マイナスの意味での意識の実体化

現在全盛のデジタル写真とはあまり相性がよろしくないようだが、普通のネガフィルムに感光させるタイプの写真、いわゆる銀塩写真であれば、心霊写真というものは意外とよく写ったりもする。

しかし、その心霊写真に写った実体が、亡くなった人間の霊体、いわゆる幽霊であるとは断言できず、実は生き霊の場合も、あんがいと多いのではないかと考えられる。

人間の意識というものは、一般人が思った以上のパワーを、しかも無意識のうちに発するものであるので、誰かを強く憎んでいたり、あるいは逆にストーカーになるほどに恋い焦がれ、慕っていたりすると、意識の一部が飛び出て実体化することもあるようなのだ。
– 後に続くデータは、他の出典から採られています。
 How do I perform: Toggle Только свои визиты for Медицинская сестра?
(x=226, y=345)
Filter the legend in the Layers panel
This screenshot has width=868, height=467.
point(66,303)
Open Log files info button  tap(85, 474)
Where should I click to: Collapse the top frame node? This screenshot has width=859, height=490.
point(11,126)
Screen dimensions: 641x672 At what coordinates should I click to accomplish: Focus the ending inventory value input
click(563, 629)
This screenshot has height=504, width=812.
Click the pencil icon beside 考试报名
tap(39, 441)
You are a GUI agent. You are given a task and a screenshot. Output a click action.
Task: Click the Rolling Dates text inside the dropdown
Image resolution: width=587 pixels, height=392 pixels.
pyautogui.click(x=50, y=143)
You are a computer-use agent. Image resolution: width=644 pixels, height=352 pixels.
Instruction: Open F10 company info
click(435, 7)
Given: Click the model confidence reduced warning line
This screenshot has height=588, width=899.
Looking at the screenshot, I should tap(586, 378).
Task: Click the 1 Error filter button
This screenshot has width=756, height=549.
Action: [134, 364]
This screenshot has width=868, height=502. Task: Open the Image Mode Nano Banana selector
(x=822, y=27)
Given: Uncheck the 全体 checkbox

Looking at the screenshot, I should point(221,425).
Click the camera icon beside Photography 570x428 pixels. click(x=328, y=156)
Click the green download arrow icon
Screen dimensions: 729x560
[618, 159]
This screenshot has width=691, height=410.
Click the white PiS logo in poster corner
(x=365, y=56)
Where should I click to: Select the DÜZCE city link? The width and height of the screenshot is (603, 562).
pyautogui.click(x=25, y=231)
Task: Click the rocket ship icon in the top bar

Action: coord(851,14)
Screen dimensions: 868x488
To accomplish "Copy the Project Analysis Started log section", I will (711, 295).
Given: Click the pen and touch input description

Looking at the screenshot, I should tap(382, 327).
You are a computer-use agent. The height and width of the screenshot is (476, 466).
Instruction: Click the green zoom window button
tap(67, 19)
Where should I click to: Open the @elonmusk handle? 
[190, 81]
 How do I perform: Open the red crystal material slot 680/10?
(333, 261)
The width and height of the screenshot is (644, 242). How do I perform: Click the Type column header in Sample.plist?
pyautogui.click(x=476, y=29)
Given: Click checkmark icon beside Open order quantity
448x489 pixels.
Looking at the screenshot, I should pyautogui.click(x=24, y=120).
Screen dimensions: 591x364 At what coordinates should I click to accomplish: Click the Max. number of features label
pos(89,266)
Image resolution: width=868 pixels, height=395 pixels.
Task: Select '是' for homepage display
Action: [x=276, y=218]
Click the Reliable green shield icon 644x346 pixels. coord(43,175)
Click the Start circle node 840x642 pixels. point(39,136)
心霊写真のなかでも、たとえば指の本数が多いとか、空間から誰もいないはずのところに手が伸びているといった具合に、実体として比較的はっきりと写っているものは、実は強力な生き霊のしわざであるということも多い。

生き霊の特徴としては、体が重くて動きが悪くなる、まわりに何もないのに加齢臭や生臭さなどの嗅覚にうったえる不快感がある、油か鳥もちでもつけたようなべとべととまとわりつく感じがある、といったものになる。

これが悪さをした場合、何もないのに転んで怪我をするとか、かぜなどの病気をひきやすくなるとか、仕事上のミスを連発するとかいう不幸なことが起きるが、まさか生き霊とは誰も思わないので、謎が謎を呼ぶままに終わってしまったりする。

実はただの幽霊よりも生き霊のほうがよっぽどやっかいな存在で、その人が生きている以上は、あるいは恨みや恋慕といった感情が晴れない限りは、新鮮なエネルギーが常に供給されてしまうことになるので、なかなか祓いきれないということがある。